I will be at the cape 6/12-17 with my boat...25 foot bay boat.  Looks like I will miss you...would have liked to hook up and tag along on an off shore run.  Would you mind reporting back on how you did...maybe give me a couple of pointers.

Good luck!


----------



## Georgiagator (May 14, 2018)

if i find a real good spot i will send ya the numbers
  just got my chip in for that area  hope its as good as the one i have for keatons area


----------



## kingfish (Jun 8, 2018)

Fished the Reeling For Kids Tournament out of Steinhatchee last weekend before the season opened.  The snapper were so thick, the only way we caught our grouper was on butterfly jigs.  Every live and cut bait was intercepted by big red snapper.  We caught them trolling Stretch 30's and we caught them slow trolling ribbonfish for kings way up the water column.  Put out a 3 lb Jolthead Porgy on a balloon and a giant red snapper ate it. The thing that was weird and kind of concerned me is the areas that were loaded with snapper, I could not sabiki a bait up off the bottom, not one bait not once.  As soon as we brought a snapper  up, the whole herd would follow it up from the bottom.  Same with flat lining,  nothing but snapper.  The good thing is that if they had been in season, every fish would have been in between 15-20 lbs or better.  Good luck to everyone !!!


----------



## Rabun (Jun 15, 2018)

Been having a pretty good week here on Cape san blas...when we can get on the water.  Monday we got within 2 miles of our numbers and had to run for the hill due to huge thunderstorms that blew up.  Tuesday was same weather so did some beach fishing and caught a couple pompano and whiting.  Wed was dead calm and only landed one good keeper red snapper and a couple lane snapper, four kings and a couple big spanish.  Had a goliath grouper steal several fish...tackle and all.  Thurs we limited out on snapper and caught a chiken dolphin a couple bonito, small cobia and a couple sharks.

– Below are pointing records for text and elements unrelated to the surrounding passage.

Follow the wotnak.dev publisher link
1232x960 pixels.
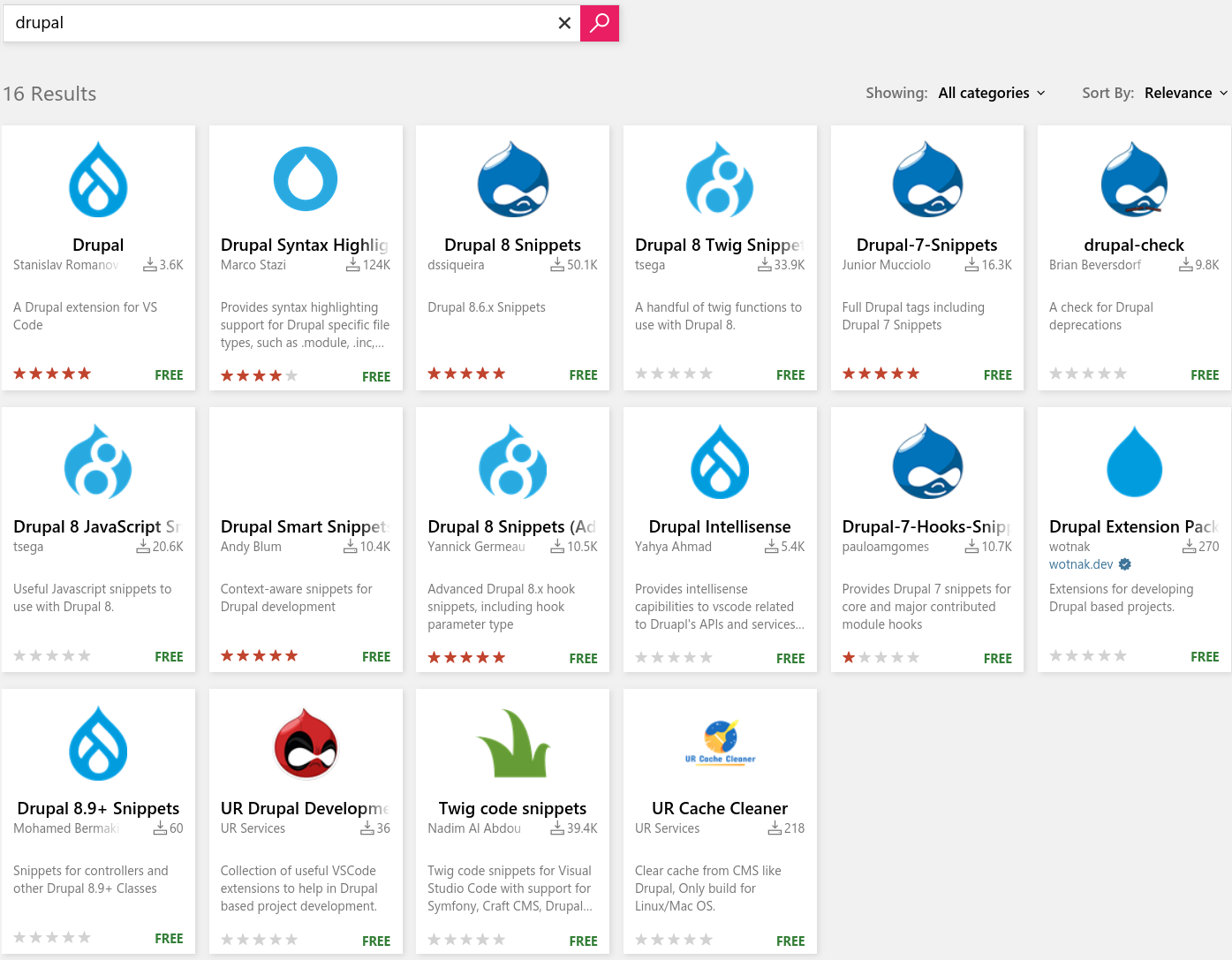coord(1081,564)
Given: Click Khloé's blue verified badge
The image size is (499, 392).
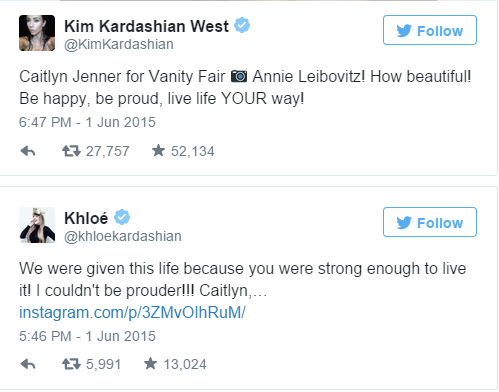Looking at the screenshot, I should (122, 217).
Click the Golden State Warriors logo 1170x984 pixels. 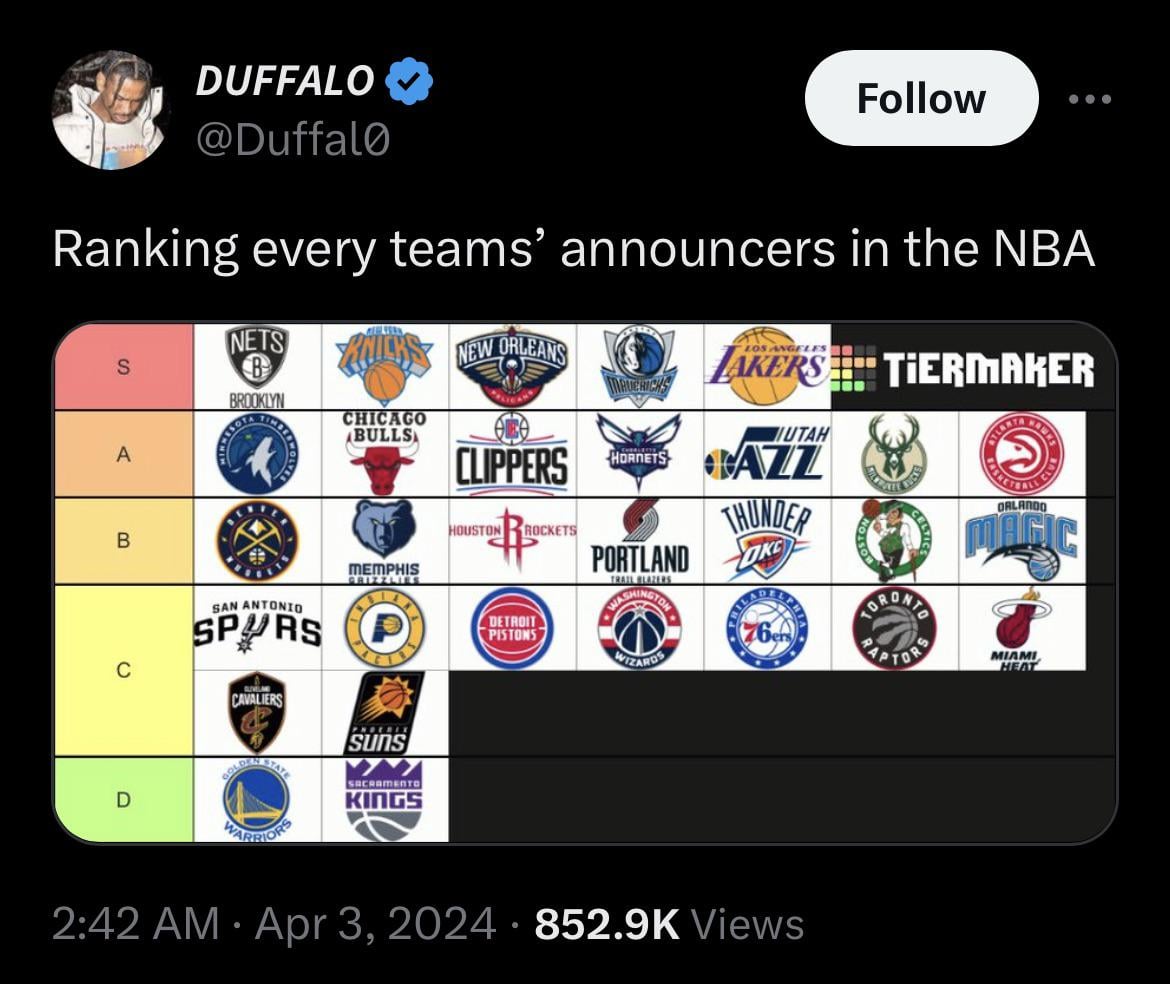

Hopefully have two more trips...waiting on weather now.  Hope some of y'all got out there and caught some!


----------



## sea trout (Jun 15, 2018)

Awesome Rabun!!!


----------



## trubluau (Jun 19, 2018)

We went out of Keaton Saturday with 6 on board. Left the dock at 7:30 and had our limit of snapper and 4 nice gags and back at the dock by lunch. Really good day.


----------



## Rabun (Jun 19, 2018)

trubluau said:


> We went out of Keaton Saturday with 6 on board. Left the dock at 7:30 and had our limit of snapper and 4 nice gags and back at the dock by lunch. Really good day.


That's the way to do it!  Congrats on a great day!


----------